■ **TASK REQUIREMENTS**:
Using the cannabis excerpt below, answer each question:
1. What share of intensive cannabis users is psychological dependency estimated to afflict?
2. For how long has it been possible to walk out of a Dutch "coffee shop" with marijuana or hashish without fear of arrest?
3. In the post quoted from Amlord, what two workplace effects is marijuana said to have on an employee?

■ **SELECTED EXCERPT**:
»»

As I also noted, cannabis may cause a psychological--but
not physical--dependency, but this is estimated to afflict between 10 and 20% of
intensive users. Moreover, intensive use of cannabis is suspected in a majority of cases to be an effect, rather than a cause, of behavioral disorders. In other words, people smoke heavily because they have problems; they do not necessarily have problems because they smoke heavily. (This is commonly the case with heavy users of other drugs as well.)
QUOTE(Lord Warbuck @ May 9 2005, 04:52 PM)
I reiterate my earlier argument, that marijuanas access to wide distribution markets, convenance stores, for instance, would in fact increase demand for marijuana (by industry). I feel that this argument is irrefutable, because if businesses buy marijuana, it will mark an increase in demand.
As for the demand for marijuana (by people), I argue that increased exposure to the product, marketing encouraging people to buy the product, and the elimination of the marijuana
taboo, will increase the demand. I feel that this argumentnt is also irrefutablele, because the rules of economics dictate that exposure and marketing increase public demand for the product.
Not only are these arguments (of is it really just one?) quite refutable, they had already in effect been refuted before you made them. I refer again to
my earlier post, in which I noted that the number of cannabis users in the US is proportionally higher than in the EU, despite the fact that several EU countries have decriminalized, or are in the process of decriminalizing, possession of cannabis. For over three decades, it has been possible to walk into a Dutch "coffee shop"--a private business, one of which may now be found in any medium-sized provincial town--and stroll out with several grams of one of many varieties of marijuana or hashish without fear of arrest, let alone criminal prosecution. Nevertheless, the number of cannabis users in the Netherlands is proportionally significantly lower than in the US. Thus, neither simple availability nor exposure to the product is evidently the determining factor governing demand.
QUOTE(Amlord @ May 8 2005, 03:34 PM)
The reason is that marijuana causes long term problems, including making the employee more likely to miss work and less motivated while at work (I have already cited the sources for these statements).

««

■ **DATA EXTRACT**:
»»

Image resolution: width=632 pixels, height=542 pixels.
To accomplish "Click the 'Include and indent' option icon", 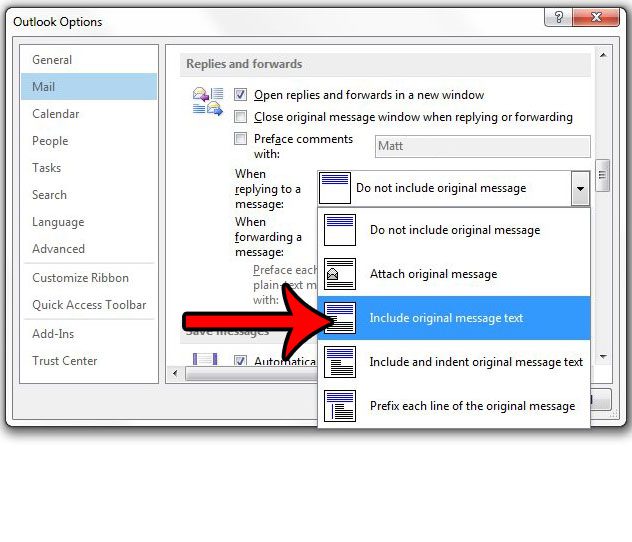I will tap(340, 362).
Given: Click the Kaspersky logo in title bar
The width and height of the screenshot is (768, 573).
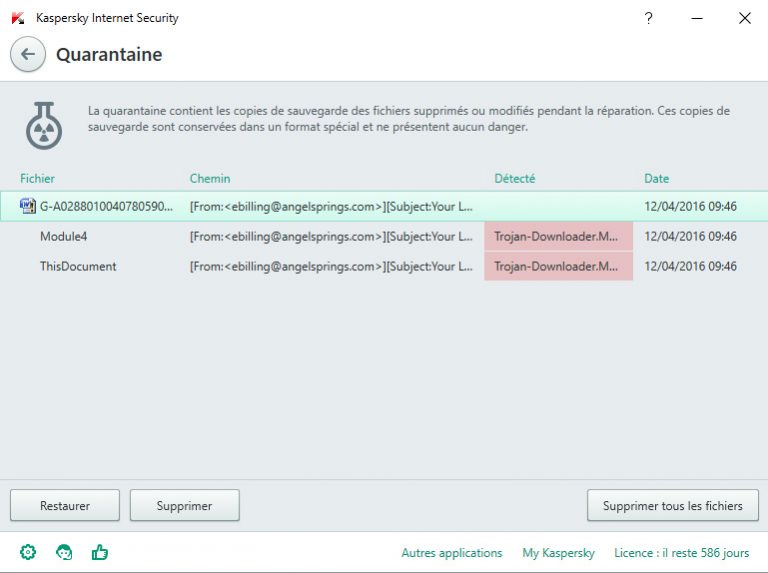Looking at the screenshot, I should tap(17, 18).
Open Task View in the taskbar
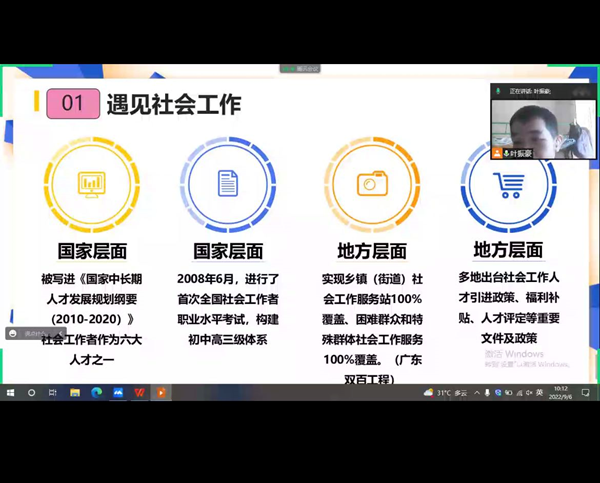The width and height of the screenshot is (600, 483). (54, 393)
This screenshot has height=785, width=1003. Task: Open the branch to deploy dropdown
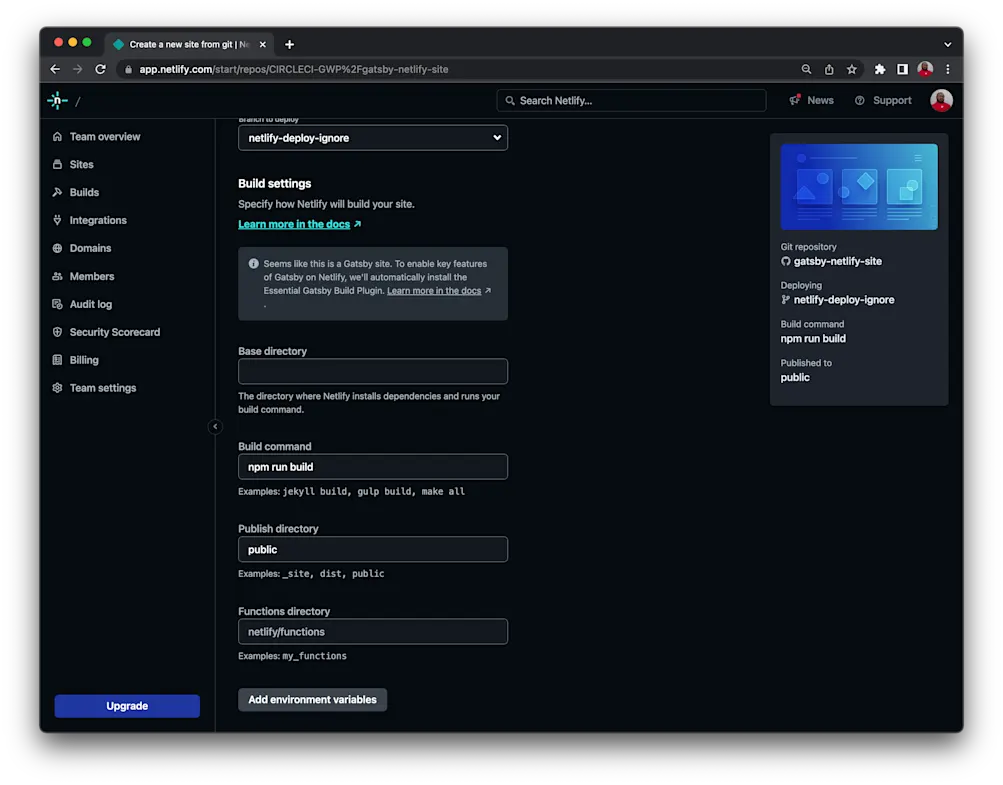(372, 138)
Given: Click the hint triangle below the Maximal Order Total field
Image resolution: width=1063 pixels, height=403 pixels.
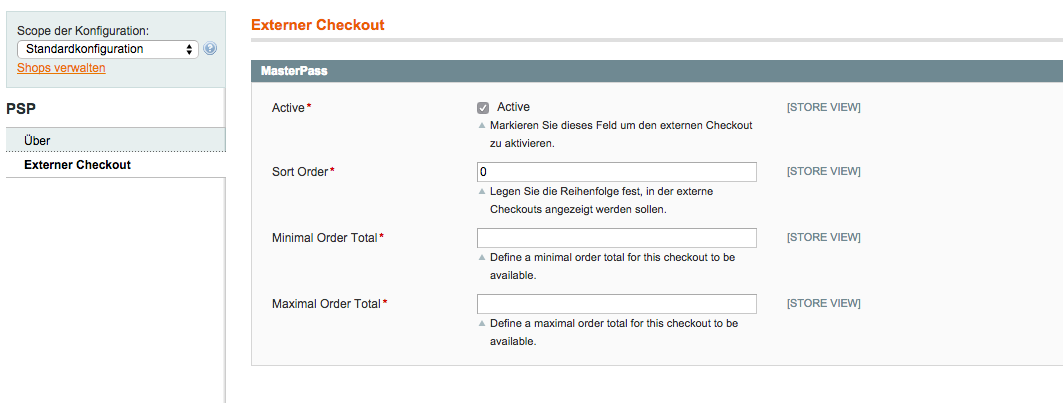Looking at the screenshot, I should (482, 324).
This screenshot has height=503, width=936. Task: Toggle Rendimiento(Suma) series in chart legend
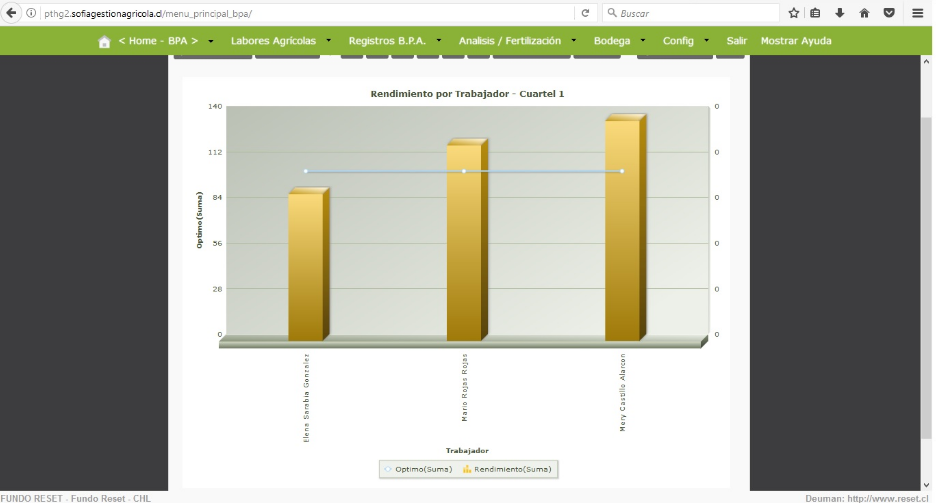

««

■ **FINAL ANSWER**:
1. Between 10 and 20%.
2. For over three decades.
3. It makes the employee more likely to miss work and less motivated while at work.